You also lose an intuitive property of matrix multiplication, that you can figure out where the resulting element value goes in terms of which row and which column you're iterating over. If you're iterating over the second row of the left-hand side matrix, and the third column of the right-hand-side matrix, that implies the resulting value must go in the second row, third column, of the result matrix.
It is the dot product. It’s just that kids age 12 who learn this from my experience get confused easily and fail to remember what they need to add. This helps them visually. Of course you don’t tell them this ‘instead’, but ‘in addition’.
Just when you do it, you can mentally rotate it by 90degrees and line them up, this is the same thing.

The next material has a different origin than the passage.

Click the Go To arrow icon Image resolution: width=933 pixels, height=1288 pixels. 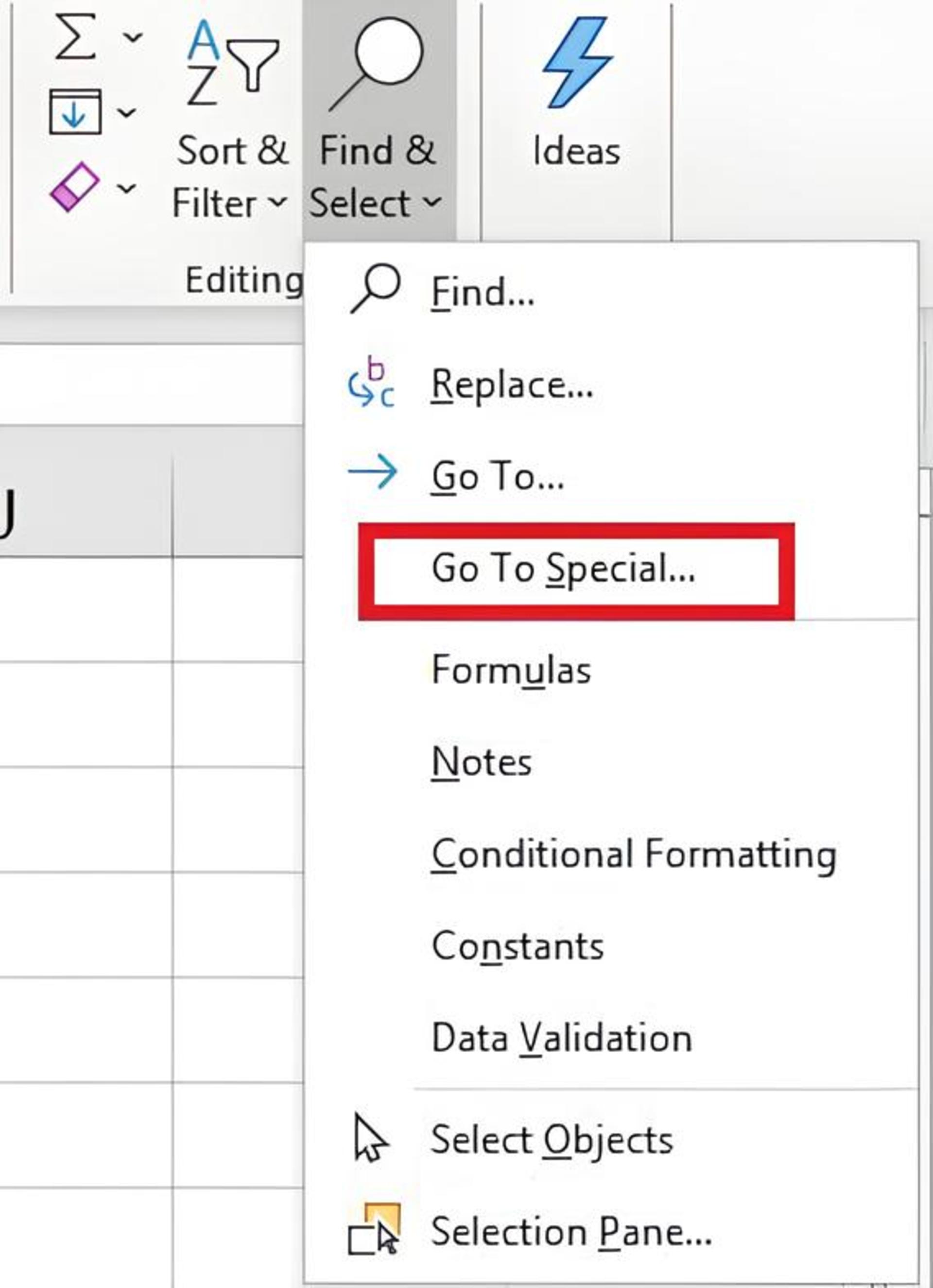click(373, 472)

Also I don’t see what’s so non-standard about a transpose, or a column reversal, but okay
Yeah come on. Just tell the kids that you are taking the dot product of every row vector in A and every column vector in B. The weirdness comes from the fact that nobody ever told them that you can write the dot product as the multiplication of a transposed vector aka a row vector and a column vector as in a^Tb = <a,b>.

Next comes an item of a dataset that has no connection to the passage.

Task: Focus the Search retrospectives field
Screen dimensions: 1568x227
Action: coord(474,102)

Someone who is being told to multiply this entry with that entry will get confused if they don't have the high level overview. They will miss the forest for the trees.
Yes. So I tell them that, and as purely visual trick to remember what it means I tell them to just rotate it by 90 degrees and they can see what to add if they get confused.
It’s the same as with the unit circle. I teach them about pi, but also speak about Tau in case they get confused, so it makes more visual sense to them.
Same with small kids when a/b=c. I draw little arrows to show them how you can rewrite it, as purely visual trick.
Oh well, what works for one might not work for another i suppose.
You can then overlay the columns in question and simply multiply the numbers of the column entries and add them.